**Source extract:**
Worker safety is crucial to responsible copper production. A critical safety parameter is the Occupational Exposure Limit (OEL), or the number of copper particles that can be in the air without physically or mentally affecting the worker. While copper is a naturally occurring element essential to the human body, continued exposure to copper particles in the air can have long-term adverse effects. Occupational exposure to copper particles may occur during the mining, smelting and refining processes of copper production. OELs ensure worker health is protected, and these limits must be tested and determined through scientific study. The International Copper Association (ICA) has commissioned research to examine the effects of exposure to airborne copper particles to help determine safe and optimal OELs.
Peer-Reviewed Studies on Copper Exposure in the Workplace
EXPOSURE TO COPPER-CONTAINING DUST PARTICLES: NO DETECTABLE ADVERSE EFFECT
A long-term medical surveillance study published in the Journal of Occupational and Environmental Medicine concluded there was no detectable effect of copper-containing dust particles on lung health or chronic inflammation among the 104 German copper smelter workers who participated in the study when compared to 70 of their colleagues who worked in the same facility with different metals. This study tracked worker health for a total of 22 years from 1972 to 2018.

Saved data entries
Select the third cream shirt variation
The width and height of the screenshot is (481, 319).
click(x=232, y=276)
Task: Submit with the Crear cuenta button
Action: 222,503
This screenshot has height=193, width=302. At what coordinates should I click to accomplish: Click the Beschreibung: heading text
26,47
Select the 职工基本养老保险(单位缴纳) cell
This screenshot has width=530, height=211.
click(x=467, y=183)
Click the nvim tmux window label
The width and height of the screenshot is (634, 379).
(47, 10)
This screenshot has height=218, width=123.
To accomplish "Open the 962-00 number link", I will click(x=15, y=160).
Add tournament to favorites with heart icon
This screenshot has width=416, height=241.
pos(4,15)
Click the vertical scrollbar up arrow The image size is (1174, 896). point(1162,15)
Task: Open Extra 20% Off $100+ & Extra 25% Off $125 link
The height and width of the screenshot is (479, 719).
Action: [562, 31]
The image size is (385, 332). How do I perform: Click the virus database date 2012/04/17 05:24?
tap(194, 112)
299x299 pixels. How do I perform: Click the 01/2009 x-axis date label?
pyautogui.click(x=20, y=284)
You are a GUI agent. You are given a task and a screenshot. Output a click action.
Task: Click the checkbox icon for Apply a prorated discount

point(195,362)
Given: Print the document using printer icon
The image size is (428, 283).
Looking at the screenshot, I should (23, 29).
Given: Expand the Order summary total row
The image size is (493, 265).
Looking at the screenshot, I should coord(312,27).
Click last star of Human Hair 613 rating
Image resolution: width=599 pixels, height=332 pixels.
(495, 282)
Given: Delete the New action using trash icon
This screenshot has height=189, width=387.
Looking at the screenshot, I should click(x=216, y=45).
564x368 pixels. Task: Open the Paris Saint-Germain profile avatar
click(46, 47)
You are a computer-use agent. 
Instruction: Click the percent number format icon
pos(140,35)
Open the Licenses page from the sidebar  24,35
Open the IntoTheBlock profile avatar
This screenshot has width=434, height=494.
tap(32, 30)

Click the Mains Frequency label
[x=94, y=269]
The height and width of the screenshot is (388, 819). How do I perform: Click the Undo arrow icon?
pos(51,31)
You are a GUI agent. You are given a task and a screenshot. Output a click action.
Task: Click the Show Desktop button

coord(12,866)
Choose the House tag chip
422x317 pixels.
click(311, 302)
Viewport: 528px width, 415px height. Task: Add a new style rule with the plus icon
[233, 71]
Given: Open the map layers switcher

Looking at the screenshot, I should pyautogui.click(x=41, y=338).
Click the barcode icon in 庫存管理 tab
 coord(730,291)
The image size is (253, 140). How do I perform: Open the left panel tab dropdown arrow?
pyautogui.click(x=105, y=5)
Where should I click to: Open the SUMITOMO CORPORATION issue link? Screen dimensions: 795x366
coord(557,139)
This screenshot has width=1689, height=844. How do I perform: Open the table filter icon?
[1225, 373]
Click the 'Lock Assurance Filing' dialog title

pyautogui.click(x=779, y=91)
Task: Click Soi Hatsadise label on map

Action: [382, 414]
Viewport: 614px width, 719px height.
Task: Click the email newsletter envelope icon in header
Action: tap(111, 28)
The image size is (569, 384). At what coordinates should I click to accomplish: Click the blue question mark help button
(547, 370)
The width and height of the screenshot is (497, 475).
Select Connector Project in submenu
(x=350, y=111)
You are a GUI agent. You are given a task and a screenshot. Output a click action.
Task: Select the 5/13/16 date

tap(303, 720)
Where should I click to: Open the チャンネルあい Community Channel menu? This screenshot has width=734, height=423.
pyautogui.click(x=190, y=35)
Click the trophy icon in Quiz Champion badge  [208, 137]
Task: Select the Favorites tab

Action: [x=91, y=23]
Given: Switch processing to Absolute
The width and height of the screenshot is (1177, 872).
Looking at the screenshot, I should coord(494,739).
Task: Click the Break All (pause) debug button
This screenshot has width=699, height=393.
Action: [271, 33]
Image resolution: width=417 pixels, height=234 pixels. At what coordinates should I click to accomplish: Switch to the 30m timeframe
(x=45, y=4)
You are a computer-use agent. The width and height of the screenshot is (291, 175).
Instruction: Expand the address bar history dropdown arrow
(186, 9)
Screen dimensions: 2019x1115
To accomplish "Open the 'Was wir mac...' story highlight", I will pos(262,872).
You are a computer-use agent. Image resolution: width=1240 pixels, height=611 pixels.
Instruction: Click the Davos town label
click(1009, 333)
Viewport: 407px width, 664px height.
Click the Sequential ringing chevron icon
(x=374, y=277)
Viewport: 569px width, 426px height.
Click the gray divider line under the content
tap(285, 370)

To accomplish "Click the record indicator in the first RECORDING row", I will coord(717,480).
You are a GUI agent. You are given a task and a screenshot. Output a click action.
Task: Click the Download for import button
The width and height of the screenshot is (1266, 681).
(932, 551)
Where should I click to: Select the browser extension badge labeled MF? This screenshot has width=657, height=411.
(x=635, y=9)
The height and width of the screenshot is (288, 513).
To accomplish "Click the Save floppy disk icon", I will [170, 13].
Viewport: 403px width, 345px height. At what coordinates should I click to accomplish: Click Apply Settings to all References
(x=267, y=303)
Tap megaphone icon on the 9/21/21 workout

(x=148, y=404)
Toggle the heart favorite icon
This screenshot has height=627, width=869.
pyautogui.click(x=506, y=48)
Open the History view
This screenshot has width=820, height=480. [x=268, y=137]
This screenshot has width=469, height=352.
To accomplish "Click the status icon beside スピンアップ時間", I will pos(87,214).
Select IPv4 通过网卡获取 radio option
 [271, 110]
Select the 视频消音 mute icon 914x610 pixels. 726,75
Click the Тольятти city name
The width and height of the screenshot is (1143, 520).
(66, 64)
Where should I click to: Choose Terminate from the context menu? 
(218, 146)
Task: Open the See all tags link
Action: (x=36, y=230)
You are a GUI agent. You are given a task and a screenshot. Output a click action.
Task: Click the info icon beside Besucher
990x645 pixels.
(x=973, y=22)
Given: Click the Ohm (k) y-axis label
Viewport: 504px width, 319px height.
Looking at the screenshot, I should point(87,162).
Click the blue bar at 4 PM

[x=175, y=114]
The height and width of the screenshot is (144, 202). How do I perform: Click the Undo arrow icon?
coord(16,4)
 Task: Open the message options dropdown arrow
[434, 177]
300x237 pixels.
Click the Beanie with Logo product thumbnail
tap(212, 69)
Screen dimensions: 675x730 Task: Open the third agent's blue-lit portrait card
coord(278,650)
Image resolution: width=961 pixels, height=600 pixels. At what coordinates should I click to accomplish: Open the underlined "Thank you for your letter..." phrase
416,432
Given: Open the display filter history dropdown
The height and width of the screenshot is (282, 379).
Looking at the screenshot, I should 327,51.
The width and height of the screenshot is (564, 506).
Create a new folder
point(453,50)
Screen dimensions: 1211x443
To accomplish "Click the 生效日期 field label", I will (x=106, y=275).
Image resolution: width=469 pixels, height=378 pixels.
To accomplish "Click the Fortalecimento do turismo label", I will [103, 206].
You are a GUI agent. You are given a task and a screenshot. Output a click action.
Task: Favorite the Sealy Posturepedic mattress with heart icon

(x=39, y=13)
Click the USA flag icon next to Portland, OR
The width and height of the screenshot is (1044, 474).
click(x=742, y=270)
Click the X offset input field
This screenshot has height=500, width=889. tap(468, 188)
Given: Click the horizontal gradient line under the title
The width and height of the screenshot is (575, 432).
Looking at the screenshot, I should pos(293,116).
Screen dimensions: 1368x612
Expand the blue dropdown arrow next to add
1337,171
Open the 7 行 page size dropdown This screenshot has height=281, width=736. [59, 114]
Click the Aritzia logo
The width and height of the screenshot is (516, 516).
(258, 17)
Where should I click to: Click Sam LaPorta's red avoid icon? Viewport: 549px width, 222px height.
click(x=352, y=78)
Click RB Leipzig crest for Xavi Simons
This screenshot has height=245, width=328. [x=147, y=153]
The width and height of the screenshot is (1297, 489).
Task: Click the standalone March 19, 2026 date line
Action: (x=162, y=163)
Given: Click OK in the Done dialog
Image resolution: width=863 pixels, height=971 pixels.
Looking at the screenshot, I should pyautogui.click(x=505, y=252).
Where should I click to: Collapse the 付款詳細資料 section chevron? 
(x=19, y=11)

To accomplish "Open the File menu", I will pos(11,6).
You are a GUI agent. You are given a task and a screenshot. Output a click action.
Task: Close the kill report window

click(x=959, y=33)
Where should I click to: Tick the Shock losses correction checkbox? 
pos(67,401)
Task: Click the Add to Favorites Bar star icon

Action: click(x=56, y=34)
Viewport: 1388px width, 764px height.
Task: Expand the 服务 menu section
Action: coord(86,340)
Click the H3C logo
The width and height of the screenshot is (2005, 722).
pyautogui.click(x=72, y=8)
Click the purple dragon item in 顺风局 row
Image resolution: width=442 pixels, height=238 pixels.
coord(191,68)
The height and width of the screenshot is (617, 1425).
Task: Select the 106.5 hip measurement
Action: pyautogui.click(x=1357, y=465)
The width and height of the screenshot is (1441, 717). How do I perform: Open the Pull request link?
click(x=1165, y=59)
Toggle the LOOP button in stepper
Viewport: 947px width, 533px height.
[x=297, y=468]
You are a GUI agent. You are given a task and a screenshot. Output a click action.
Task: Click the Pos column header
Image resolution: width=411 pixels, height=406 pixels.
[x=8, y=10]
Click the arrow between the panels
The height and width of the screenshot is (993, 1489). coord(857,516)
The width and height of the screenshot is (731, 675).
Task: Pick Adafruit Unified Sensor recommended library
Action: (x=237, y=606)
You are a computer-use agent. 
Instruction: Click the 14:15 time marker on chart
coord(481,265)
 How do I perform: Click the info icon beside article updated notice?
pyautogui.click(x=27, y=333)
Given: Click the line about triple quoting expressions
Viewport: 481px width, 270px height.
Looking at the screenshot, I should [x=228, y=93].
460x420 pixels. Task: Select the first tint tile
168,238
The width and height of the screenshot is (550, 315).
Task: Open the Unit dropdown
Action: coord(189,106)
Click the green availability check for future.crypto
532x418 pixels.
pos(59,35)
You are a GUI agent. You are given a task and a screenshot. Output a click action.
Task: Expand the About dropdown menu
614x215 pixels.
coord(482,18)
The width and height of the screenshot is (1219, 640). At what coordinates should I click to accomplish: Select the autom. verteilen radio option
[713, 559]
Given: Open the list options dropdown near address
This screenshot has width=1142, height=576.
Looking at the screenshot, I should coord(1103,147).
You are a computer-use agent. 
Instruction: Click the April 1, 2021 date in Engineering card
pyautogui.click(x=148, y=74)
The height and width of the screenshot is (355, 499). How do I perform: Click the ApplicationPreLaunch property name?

**Task description:** Continue the text on workplace exposure to airborne copper particles, starting after its final sentence.

**The answer:**
BIOMARKER STUDY OF SMELTER WORKERS: NO ADVERSE EFFECTS FROM COPPER-CONTAINING DUST EXPOSURE
In 2019, follow-up research of the same German copper smelter workers examined the effects of copper particles in dust on biomarkers (via a blood and sputum analysis) connected to lung function and inflammation. The biomarker study also found there were no detectable effects from the copper-containing dust particles.
REPEATED DOSAGE OF COPPER COMPOUNDS FOUND TO BE NON-TOXIC IN RAT STUDY
A peer-reviewed study published in Toxicology examined the effects of repeated doses of two common copper compounds (e.g., Cu2O dicopper oxide and CuSO4.5 H2O copper sulphate pentahydrate) in rats over a period of 2 weeks followed by a 13-week recovery period. A longer study was conducted on just the Cu2O compound over a 28-day period. The studies aimed to evaluate whether respiratory toxicity resulted from continued exposure to copper in the air. The rats demonstrated some inflammation at the cellular level, but this was deemed to be a result of a localized and natural adaptive response, resolving itself fully during the recovery period. No adverse effect or toxicity was observed in the 14-or 28-day studies.
Copper is essential to the modern world.